— Explore the material —
(A) Duplicate the portion of the nursing interview from "I’m primarily focused" to "for our patients.".
(B) Decide whether each statement agrees with the nursing interview, answering yes or no and quoting the deciding words: (i) Nurse Blake began working as a patient transporter at 17; (ii) NurseCon at Sea takes place every two years; (iii) Nurse Blake says a nurse has to work in a hospital.
---------- Supplied passage
Nurse Blake is a nurse, an advocate for others in the profession, and a comedian with nearly 1 million followers on Instagram. He uses his platform to raise awareness of the challenges and triumphs nurses go through, while creating a community for these healthcare workers to come together and laugh. We talked to him about the state of nursing and how to find fulfillment and safety while working in healthcare.
When did you realize being a nurse was the career path you wanted to pursue?
Since I was young, I always knew I wanted to go into healthcare. My parents steered me in that direction from an early age. I started working as a patient transporter at 17 to get my foot in the door in the health space.
How have issues with understaffing affected you and the nursing industry as a whole?
It’s been really alarming to hear what hospitals around the country are considering acceptable as far as staffing goes. I have members of my community messaging me daily about how appreciative they are that we’re bringing awareness to this issue.
Understaffing is dangerous for both the nurses and patients. Nurses are working extremely long shifts often without food or water, let alone any breaks. Meanwhile, nurses truly just want to give their patients the best care.
What many people don’t think about is that understaffing affects every element of the hospital system, from nurses to patients and beyond. I’ve made it a priority to use my platform to spread the word about this — flying around the country to stand by the sides of nurses in certain areas that are fighting for their staffing rights.
What can healthcare systems do to avoid understaffing nurses?
I think there needs to be break nurses. I know in some states and cities, they have nurses that come in to work overtime and relieve other nurses so they can go on break and take lunch. Nurses need better break rooms and spaces where they can nourish themselves with food and water. A lot of nurses can’t even have water at the nurses station. Many times nurses can’t even leave the nurse station because of unsafe staffing.
What have you done to ensure the best quality care for your patients despite the demanding workload?
I’m primarily focused on education in my work today. In doing so, I’m able to make sure other nurses have the resources they need. I created NurseCon at Sea, the ultimate nursing conference, to offer an opportunity for nurses to come together, renew CNE (continuing nursing education) credits, and have a good time, all in one place. It’s become an incredible event each year.
Beyond this, my comedy allows me to give nurses a community to laugh about many parts of this industry. All of this contributes to myself and other nurses being the best versions of ourselves for our patients.
What advice do you have for other nurses dealing with the challenges of the profession, and aspiring ones who will be soon?
For people who want to become nurses — If you want to do it and have a passion for helping others, definitely do it! We need more awesome nurses in this field because there is understaffing. Get your butt out and help work the floors with us. Don’t let it scare you. Nursing is an incredible career. You don’t have to be in a hospital to be a nurse; there are plenty of jobs and opportunities for nurses to have a positive impact in their community outside of an unsafely staffed hospital.
If you are a nurse dealing with these issues, find a job you love and that is safe for you and your patients. You deserve to work in a healthy work environment and give care to patients in a healthy environment. If you ever feel unsafe, that’s the time for you to go out and find a job that makes you feel safe and allows you to give the highest quality of care to your patients.
--------------------
---------- Records supplied
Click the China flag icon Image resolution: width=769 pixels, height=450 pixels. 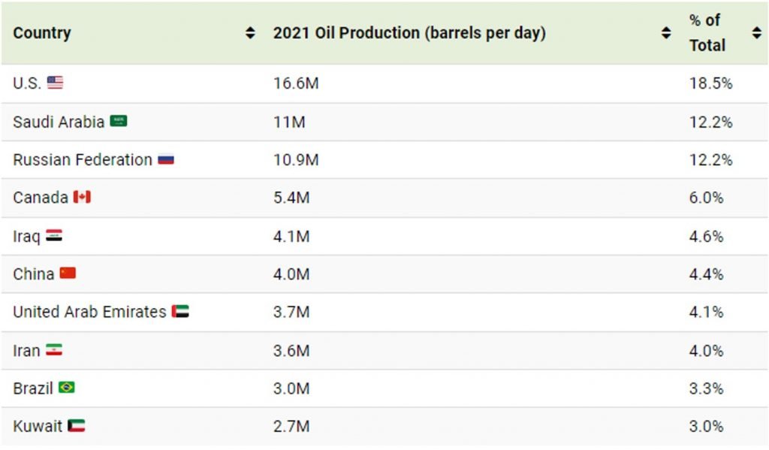(x=68, y=273)
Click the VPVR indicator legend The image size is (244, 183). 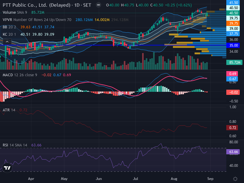[x=37, y=20]
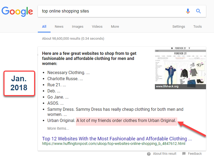Open the Top 12 Websites result link
Viewport: 214px width, 159px height.
(x=117, y=138)
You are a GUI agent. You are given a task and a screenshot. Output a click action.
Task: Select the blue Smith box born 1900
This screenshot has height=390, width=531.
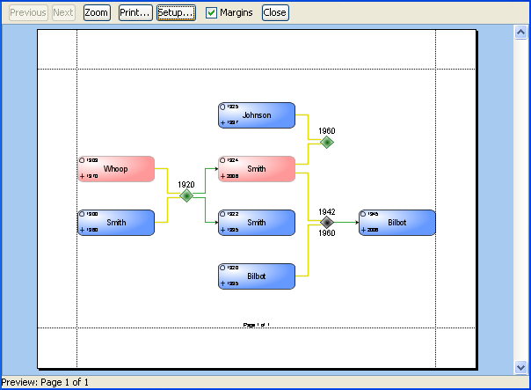coord(116,223)
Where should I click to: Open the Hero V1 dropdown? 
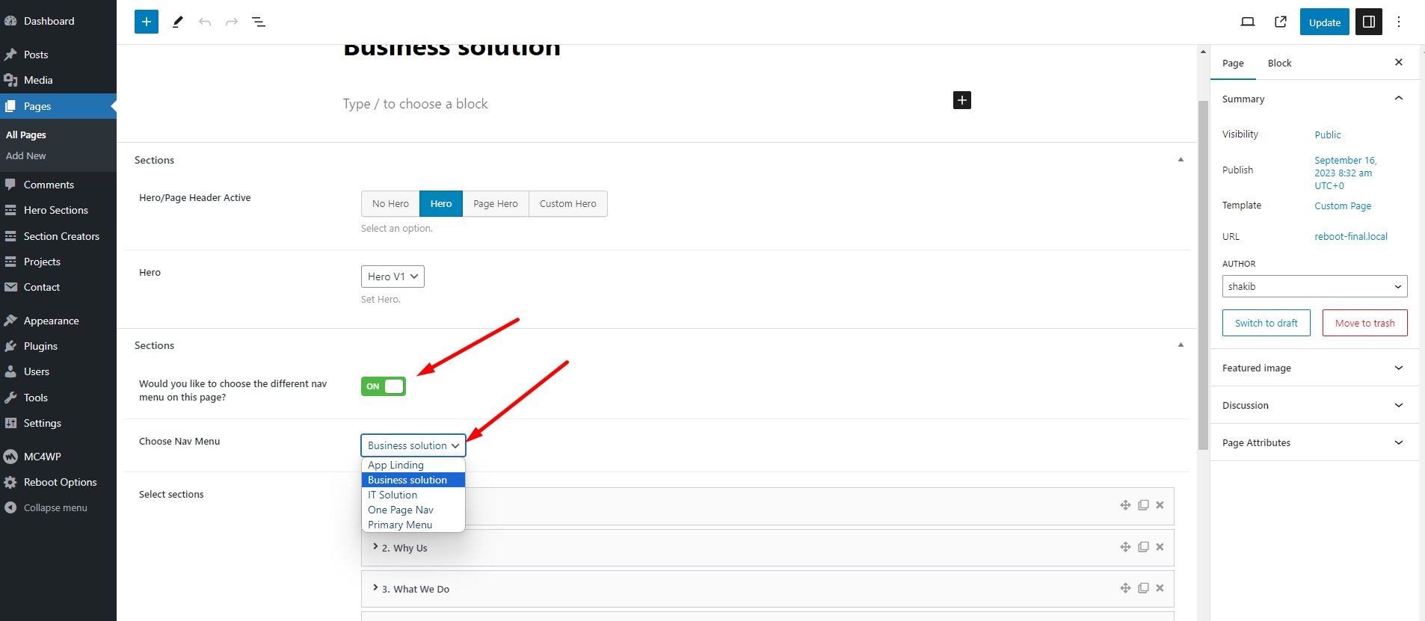393,276
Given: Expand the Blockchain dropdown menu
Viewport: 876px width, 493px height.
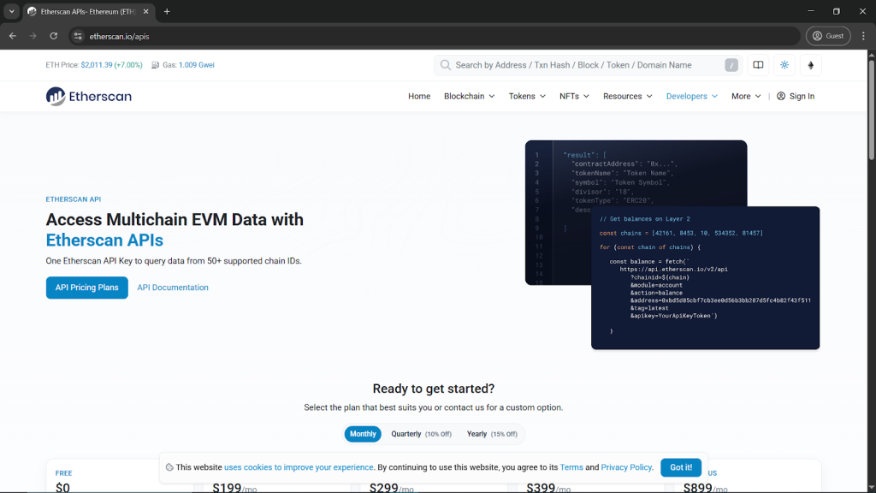Looking at the screenshot, I should pyautogui.click(x=469, y=97).

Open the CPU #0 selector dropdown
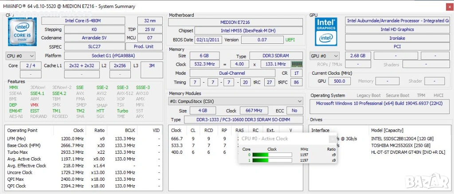tap(20, 56)
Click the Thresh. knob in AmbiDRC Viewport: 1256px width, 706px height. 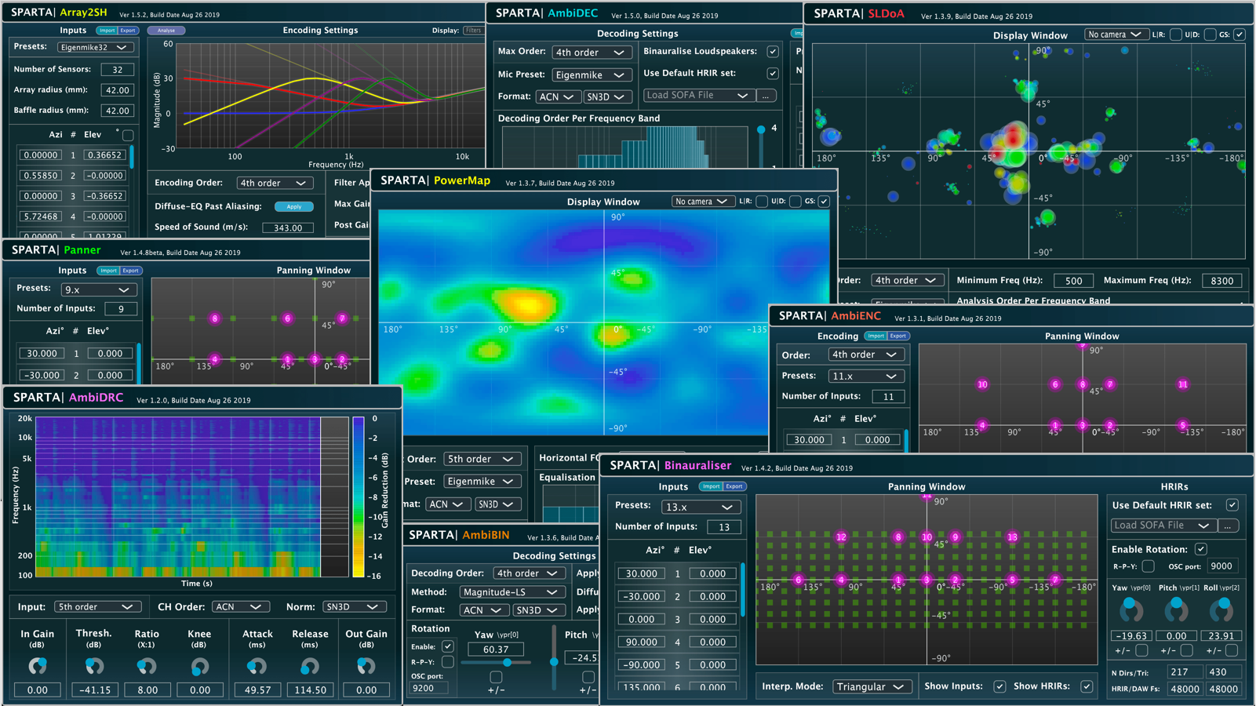click(x=94, y=666)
--------------------
— Solved problems —
(A)
I’m primarily focused on education in my work today. In doing so, I’m able to make sure other nurses have the resources they need. I created NurseCon at Sea, the ultimate nursing conference, to offer an opportunity for nurses to come together, renew CNE (continuing nursing education) credits, and have a good time, all in one place. It’s become an incredible event each year.
Beyond this, my comedy allows me to give nurses a community to laugh about many parts of this industry. All of this contributes to myself and other nurses being the best versions of ourselves for our patients.

(B)
(i) Yes: "I started working as a patient transporter at 17"
(ii) No: "It’s become an incredible event each year."
(iii) No: "You don’t have to be in a hospital to be a nurse"